Nachdem der Streifen auch schon mehrfach von unterschiedlichen Labels auf Video und DVD veröffentlicht wurde, steht nun mit der Blu-Ray-Disc des Berliner Labels „CMV Laservision“ nun die bislang wohl schönste VÖ des Filmes ins Haus. Der Streifen sah jedenfalls nie besser aus und die Bild- und Tonqualität ist angesichts der Produktionsumstände wirklich sehr schön geworden und als Bonus gibt es auch noch massig Audiokommentare von Regisseur Lewis Jackson, Darsteller Brandon Maggart und den bereits erwähnten John Waters. Daneben gibt es auch noch berühmt-berüchtigte Troma-Interviews mit bekannten Zaungästen, entfallene Szenen, Casting-Videos und natürlich auch noch jede Menge Trailer als Sorglos-Rundumpaket.
Unterm Strich ist „Christmas Evil“ ein funktionaler, kleiner Slasher aus der Achtziger-Kiste, der idealerweise natürlich rund um das Weihnachtsfest konsumiert werden solle, aber als kleine Genre-Perle natürlich auch den Rest des Jahres ganz gut funktioniert. Ein unterhaltsamer Streifen über einen sonderbaren Einzelgänger als wahlweise gutmütiger oder tödlicher Aushilfs-Weihnachtsmann, der zwar etwas Anlaufzeit braucht, aber in der zweiten Hälfte alles bietet, was man sich von einem derartigen Streifen erwartet.
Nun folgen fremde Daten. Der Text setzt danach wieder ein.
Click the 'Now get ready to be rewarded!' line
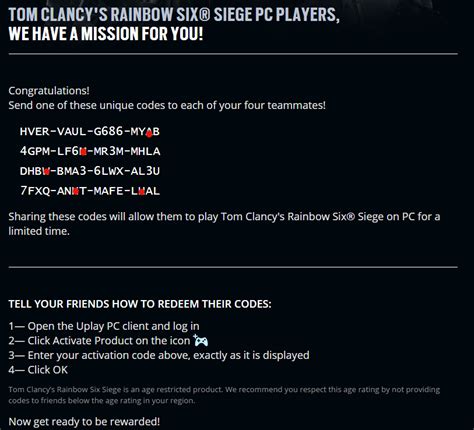The image size is (474, 430). 84,422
Mit seinem ungewöhnlichen Protagonisten und polarisierenden Ende schafft es „You better watch out“ auch heutzutage noch mühelos die Meinungen seiner Zuschauer spalten und von den vielen Genre-Streifen mit Weihnachtsthematik ist „Christmas Evil“ dann auch sicher einer der Besseren, der Slasher-Fans mit oder ohne Weihnachts-Affinität seit knapp 35 Jahren auf nicht ganz so besinnliche Weise bestens unterhält.